Dimanche 28 juin, la France a enfin connu un léger rafraîchissement, avec des températures descendant en dessous de 30 °C. Météo France prévoit la fin des alertes rouges ce soir. Cependant, depuis le 17 juin et le début de cette canicule sans précédent, les autorités parlent de 1 000 décès supplémentaires et 122 000 interventions d'urgence. Le gouvernement prétend avoir « bien anticipé » la situation.
Pour la première fois depuis le début de cette vague de chaleur, les Français ont pu se réveiller avec un thermomètre en baisse. Cependant, après onze jours de canicule historique qui ont mis à rude épreuve les hôpitaux et les services de secours, le bilan humain commence à se dessiner, soulignant des craintes de surmortalité importantes. Santé publique France a rapporté ce dimanche que la canicule a provoqué environ 1 000 décès supplémentaires, avec une augmentation de 40 % des décès à domicile. Les régions les plus touchées incluent l'Île-de-France, la Nouvelle-Aquitaine, et d'autres zones sous vigilance rouge.
Alors que la canicule affecte des personnes de tous âges, l'agence signale que 85 % des décès concernent des personnes âgées de 65 ans et plus. Ce phénomène de chaleur extrême, aggravé par les effets du changement climatique, est décrit par Météo France comme dépassant celui d’août 2003, tant en termes d’intensité que de durée, rappelant que cette dernière a causé environ 15 000 morts.
La ministre de la Santé, Stéphanie Rist, a déclaré sur BFMTV que bien que d'importantes différences existent, les défis de cette canicule demeurent préoccupants. Selon elle, « même si la canicule est comparable, la situation sanitaire doit rester sous contrôle ». Cette affirmation est cependant mise en opposition par plusieurs élus, dont le sénateur Ian Brossat, qui a signalé une saturation des hôpitaux et des services funéraires, entraînant des inquiétudes sur l’ampleur potentiellement dramatique de cette crise.
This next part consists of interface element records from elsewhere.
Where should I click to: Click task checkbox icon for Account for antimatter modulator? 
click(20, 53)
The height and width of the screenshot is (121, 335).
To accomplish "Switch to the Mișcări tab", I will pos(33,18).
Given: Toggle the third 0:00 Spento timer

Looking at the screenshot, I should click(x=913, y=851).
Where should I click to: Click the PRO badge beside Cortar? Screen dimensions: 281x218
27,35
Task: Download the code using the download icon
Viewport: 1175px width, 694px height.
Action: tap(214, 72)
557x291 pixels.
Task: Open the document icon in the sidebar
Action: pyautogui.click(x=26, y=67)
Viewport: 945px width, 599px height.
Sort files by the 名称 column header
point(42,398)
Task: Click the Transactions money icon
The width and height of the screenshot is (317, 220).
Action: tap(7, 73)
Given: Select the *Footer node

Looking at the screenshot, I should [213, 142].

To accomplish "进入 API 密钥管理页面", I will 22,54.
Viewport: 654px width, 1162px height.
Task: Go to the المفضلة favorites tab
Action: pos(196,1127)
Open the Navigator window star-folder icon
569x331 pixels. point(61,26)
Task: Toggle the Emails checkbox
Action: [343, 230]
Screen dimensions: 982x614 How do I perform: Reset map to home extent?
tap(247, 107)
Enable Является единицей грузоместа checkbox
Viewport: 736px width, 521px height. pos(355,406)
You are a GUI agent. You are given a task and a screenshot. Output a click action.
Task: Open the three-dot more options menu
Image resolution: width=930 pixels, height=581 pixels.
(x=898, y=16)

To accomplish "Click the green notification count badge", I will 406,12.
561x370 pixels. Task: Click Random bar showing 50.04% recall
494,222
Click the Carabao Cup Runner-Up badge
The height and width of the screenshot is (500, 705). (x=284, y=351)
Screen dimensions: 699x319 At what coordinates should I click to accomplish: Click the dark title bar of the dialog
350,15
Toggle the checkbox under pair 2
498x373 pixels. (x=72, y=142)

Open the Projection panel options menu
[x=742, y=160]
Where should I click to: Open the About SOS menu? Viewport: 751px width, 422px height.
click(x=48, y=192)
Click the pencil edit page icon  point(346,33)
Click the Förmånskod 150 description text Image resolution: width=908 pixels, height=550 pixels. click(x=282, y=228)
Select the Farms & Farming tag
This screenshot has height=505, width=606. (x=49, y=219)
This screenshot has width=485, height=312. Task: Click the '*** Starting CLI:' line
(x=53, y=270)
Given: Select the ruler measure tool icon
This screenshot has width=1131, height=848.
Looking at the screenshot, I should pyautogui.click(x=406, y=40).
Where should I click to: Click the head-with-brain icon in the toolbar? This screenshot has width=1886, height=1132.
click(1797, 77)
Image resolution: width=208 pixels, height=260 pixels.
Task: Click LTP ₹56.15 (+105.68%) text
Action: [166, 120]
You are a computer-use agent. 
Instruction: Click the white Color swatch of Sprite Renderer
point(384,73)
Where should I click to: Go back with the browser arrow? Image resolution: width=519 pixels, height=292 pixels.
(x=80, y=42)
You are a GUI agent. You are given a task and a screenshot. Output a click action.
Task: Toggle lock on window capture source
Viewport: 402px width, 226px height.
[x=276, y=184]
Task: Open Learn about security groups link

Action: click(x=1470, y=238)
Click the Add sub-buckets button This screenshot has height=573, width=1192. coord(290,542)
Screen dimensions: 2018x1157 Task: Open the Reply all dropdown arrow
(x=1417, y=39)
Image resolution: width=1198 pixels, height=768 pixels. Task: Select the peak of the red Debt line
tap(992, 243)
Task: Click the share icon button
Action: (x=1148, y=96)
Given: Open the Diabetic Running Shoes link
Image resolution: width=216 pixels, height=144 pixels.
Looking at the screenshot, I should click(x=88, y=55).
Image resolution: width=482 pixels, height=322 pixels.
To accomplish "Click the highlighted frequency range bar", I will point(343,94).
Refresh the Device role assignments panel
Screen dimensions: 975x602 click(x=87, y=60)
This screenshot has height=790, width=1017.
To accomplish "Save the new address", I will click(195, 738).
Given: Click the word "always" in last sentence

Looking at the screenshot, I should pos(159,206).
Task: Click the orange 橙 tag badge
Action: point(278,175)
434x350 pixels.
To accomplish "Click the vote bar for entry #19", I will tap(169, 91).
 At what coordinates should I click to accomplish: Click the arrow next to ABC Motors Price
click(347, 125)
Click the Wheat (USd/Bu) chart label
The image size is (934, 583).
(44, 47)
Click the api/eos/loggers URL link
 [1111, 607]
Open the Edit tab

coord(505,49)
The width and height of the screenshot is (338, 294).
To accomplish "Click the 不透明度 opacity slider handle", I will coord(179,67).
122 000 interventions des secours
En parallèle, les interventions des secours ont rapidement augmenté, atteignant une hausse de 20 % par rapport à l'année précédente, comme le souligne le ministre de l'Intérieur Laurent Nuñez. Il a fermement défendu l'idée que le gouvernement avait « bien anticipé » cette crise, arguant que « non, ce n’est pas un fiasco, nous étions préparés » face aux critiques de certains partis politiques.
De son côté, le Premier ministre Sébastien Lecornu a rappelé l’importance d’une préparation proactive et a critiqué ceux qu'il qualifie d'« inspecteurs de travaux finis », en défendant les efforts déployés pendant ses mandats. Cependant, ces explications sont perçues par certains comme insuffisantes. Marine Tondelier, responsable écologiste, accuse le gouvernement d’une impréparation totale, mettant en lumière les conséquences des choix politiques en matière d'inaction climatique.
Alors que la France enregistre encore des températures élevées, il reste à voir comment les systèmes de santé et d'urgence répondront à ces défis croissants. Les conséquences de cette canicule historique risquent de peser sur le pays pendant de nombreux mois à venir, alors que le réchauffement climatique continue de poser des défis sociétaux majeurs.